Sur le rapport du ministre d'Etat, ministre de l'économie, des finances et du budget, du ministre de la culture, de la communication, des grands travaux et du Bicentenaire, du ministre délégué auprès du ministre d'Etat, ministre de l'économie, des finances et du budget, chargé du budget, et du ministre délégué auprès du ministre de la culture, de la communication, des grands travaux et du Bicentenaire, chargé de la communication,

Vu le décret n° 55-486 du 30 avril 1955 relatif à diverses dispositions d'ordre financier,

Article 1

Les quotidiens régionaux, départementaux ou locaux d'information politique et générale à faibles ressources de petites annonces peuvent recevoir une aide dans la limite des crédits inscrits à cet effet en loi de finances.

Le fonds d'aide est divisé en deux sections. La répartition des crédits entre les deux sections du fonds est effectuée par le directeur général des médias et des industries culturelles. Toutefois, le montant des crédits affectés à la première section ne peut être inférieur à 85 % de la dotation globale du fonds.

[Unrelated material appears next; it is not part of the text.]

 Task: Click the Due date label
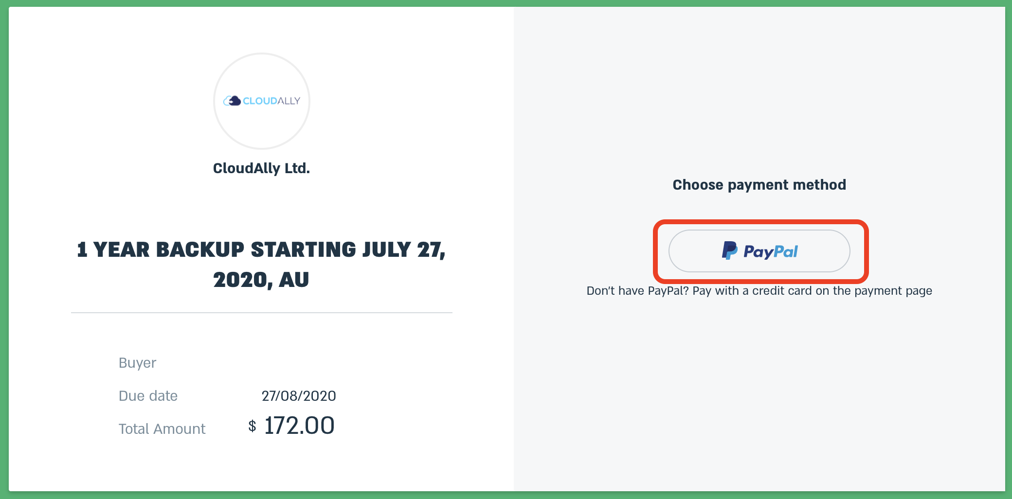(148, 396)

Les aides versées au titre de la première section du fonds bénéficient aux quotidiens d'information politique et générale de langue française :

a) Qui sont imprimés sur papier journal pour 90 % au moins de leur surface ;

b) Qui paraissent au moins cinq fois par semaine ;

c) Dont les recettes hors taxes de petites annonces ont représenté, après déduction des frais de commission, moins de 5 % de l'ensemble de leurs recettes publicitaires hors taxes pour l'exercice précédant l'année d'attribution de l'aide ;

d) Dont l'édition locale la plus diffusée est vendue à un prix inférieur à 130 % du prix de vente moyen des quotidiens régionaux, départementaux et locaux d'information politique et générale, ledit prix de vente moyen étant calculé à partir du prix de vente de l'édition locale la plus diffusée au 1er janvier de l'année d'attribution de l'aide ;

e) Dont le tirage moyen n'a pas excédé 70 000 exemplaires et dont la diffusion payée n'a pas dépassé 60 000 exemplaires en moyenne pendant l'exercice précédant l'année d'attribution de l'aide ;

f) Qui, dans la région ou le département où ils sont diffusés, n'ont pas la diffusion la plus élevée parmi les quotidiens régionaux, départementaux ou locaux.

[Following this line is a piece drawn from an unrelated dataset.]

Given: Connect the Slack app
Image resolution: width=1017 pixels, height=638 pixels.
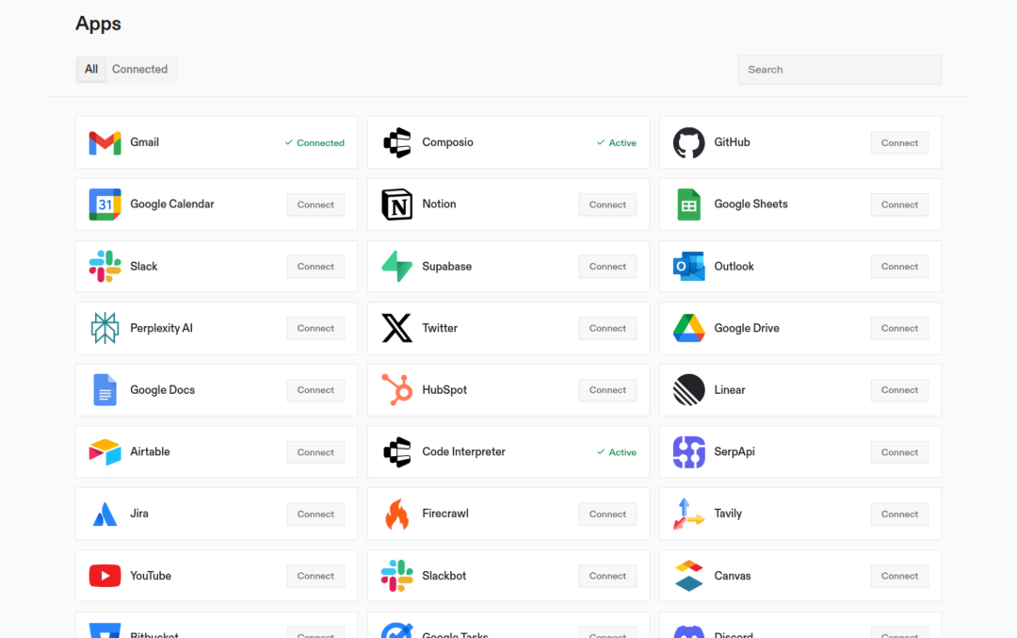Looking at the screenshot, I should 315,267.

Les entreprises de presse qui éditent des publications non vendues au public ne sont pas éligibles aux aides attribuées au titre de la première section du fonds.

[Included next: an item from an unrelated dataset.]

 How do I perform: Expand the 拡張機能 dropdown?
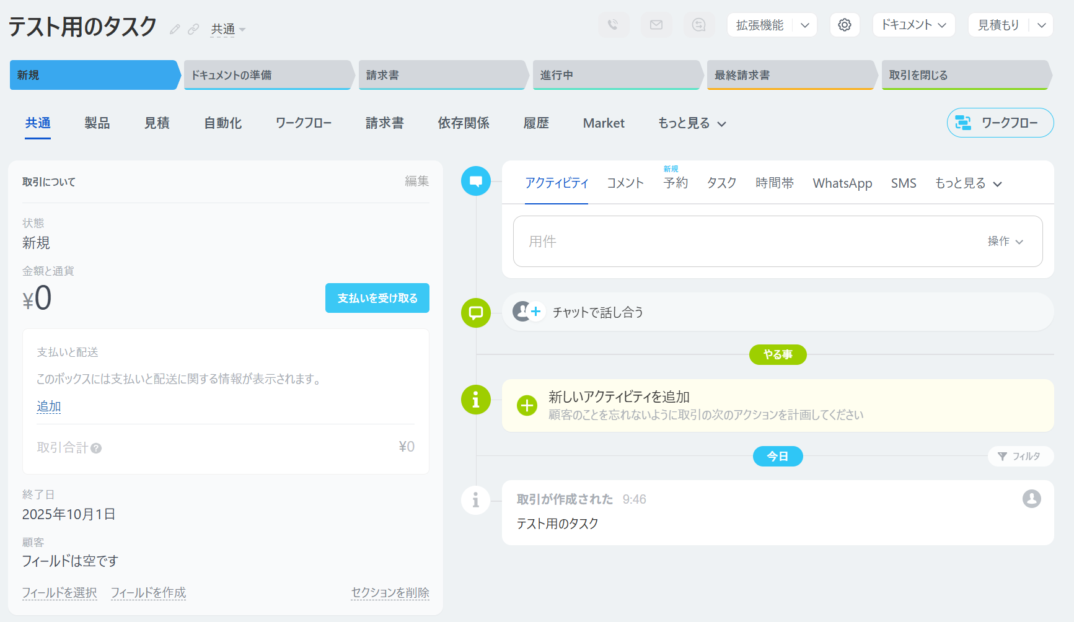pos(804,25)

Les aides versées au titre de la deuxième section du fonds bénéficient aux quotidiens d'information politique et générale de langue française :

a) Qui ne sont pas éligibles aux aides attribuées au titre de la première section du fonds ;

b) Qui sont imprimés sur papier journal pour 90 % au moins de leur surface ;

c) Qui paraissent au moins cinq fois par semaine ;

d) Dont les recettes hors taxes de petites annonces ont représenté, après déduction des frais de commission, moins de 15 % de l'ensemble de leurs recettes publicitaires hors taxes pour l'exercice précédant l'année d'attribution de l'aide ;

e) Dont l'édition locale la plus diffusée est vendue à un prix inférieur à 130 % du prix de vente moyen des quotidiens régionaux, départementaux et locaux d'information politique et générale, ledit prix de vente moyen étant calculé à partir du prix de vente de l'édition locale la plus diffusée au 1er janvier de l'année d'attribution de l'aide ;

f) Dont le tirage moyen n'a pas excédé 70 000 exemplaires et dont la diffusion payée n'a pas dépassé 50 000 exemplaires en moyenne pendant l'exercice précédant l'année d'attribution de l'aide ;

g) Dont plus du quart de la diffusion payée est assurée par voie d'abonnement postal ;

h) Dont 40 % des abonnements postaux concernent des publications de moins de 100 grammes.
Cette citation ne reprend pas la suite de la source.